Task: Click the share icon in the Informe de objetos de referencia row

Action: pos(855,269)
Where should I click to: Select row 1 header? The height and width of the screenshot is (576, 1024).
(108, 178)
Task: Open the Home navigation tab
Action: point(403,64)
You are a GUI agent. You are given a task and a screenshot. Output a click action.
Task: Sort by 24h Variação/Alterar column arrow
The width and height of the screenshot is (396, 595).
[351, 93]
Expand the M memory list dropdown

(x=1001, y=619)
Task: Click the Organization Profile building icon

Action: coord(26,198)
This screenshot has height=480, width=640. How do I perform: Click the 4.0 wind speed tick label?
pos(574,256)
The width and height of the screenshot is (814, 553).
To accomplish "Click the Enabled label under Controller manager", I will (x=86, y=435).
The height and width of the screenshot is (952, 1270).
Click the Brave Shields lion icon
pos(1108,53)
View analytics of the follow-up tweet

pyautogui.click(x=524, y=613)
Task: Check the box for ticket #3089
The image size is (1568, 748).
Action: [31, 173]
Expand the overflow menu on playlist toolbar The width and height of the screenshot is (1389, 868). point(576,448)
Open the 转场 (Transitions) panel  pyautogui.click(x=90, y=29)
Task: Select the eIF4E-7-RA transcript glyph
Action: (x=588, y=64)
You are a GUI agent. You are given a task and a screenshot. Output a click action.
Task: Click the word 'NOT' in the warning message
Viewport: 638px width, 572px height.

Task goal:
Could you copy every one of the items above, reproducing each line word for word?

Result below:
Task: Click the share icon in the Informe de objetos de referencia row

Action: pos(855,269)
Where should I click to: Select row 1 header? The height and width of the screenshot is (576, 1024).
(108, 178)
Task: Open the Home navigation tab
Action: point(403,64)
You are a GUI agent. You are given a task and a screenshot. Output a click action.
Task: Sort by 24h Variação/Alterar column arrow
The width and height of the screenshot is (396, 595).
[351, 93]
Expand the M memory list dropdown

(x=1001, y=619)
Task: Click the Organization Profile building icon

Action: coord(26,198)
This screenshot has height=480, width=640. How do I perform: Click the 4.0 wind speed tick label?
pos(574,256)
The width and height of the screenshot is (814, 553).
To accomplish "Click the Enabled label under Controller manager", I will (x=86, y=435).
The height and width of the screenshot is (952, 1270).
Click the Brave Shields lion icon
pos(1108,53)
View analytics of the follow-up tweet

pyautogui.click(x=524, y=613)
Task: Check the box for ticket #3089
The image size is (1568, 748).
Action: [31, 173]
Expand the overflow menu on playlist toolbar The width and height of the screenshot is (1389, 868). point(576,448)
Open the 转场 (Transitions) panel  pyautogui.click(x=90, y=29)
Task: Select the eIF4E-7-RA transcript glyph
Action: (x=588, y=64)
You are a GUI agent. You are given a task and a screenshot. Output a click action.
Task: Click the word 'NOT' in the warning message
Viewport: 638px width, 572px height.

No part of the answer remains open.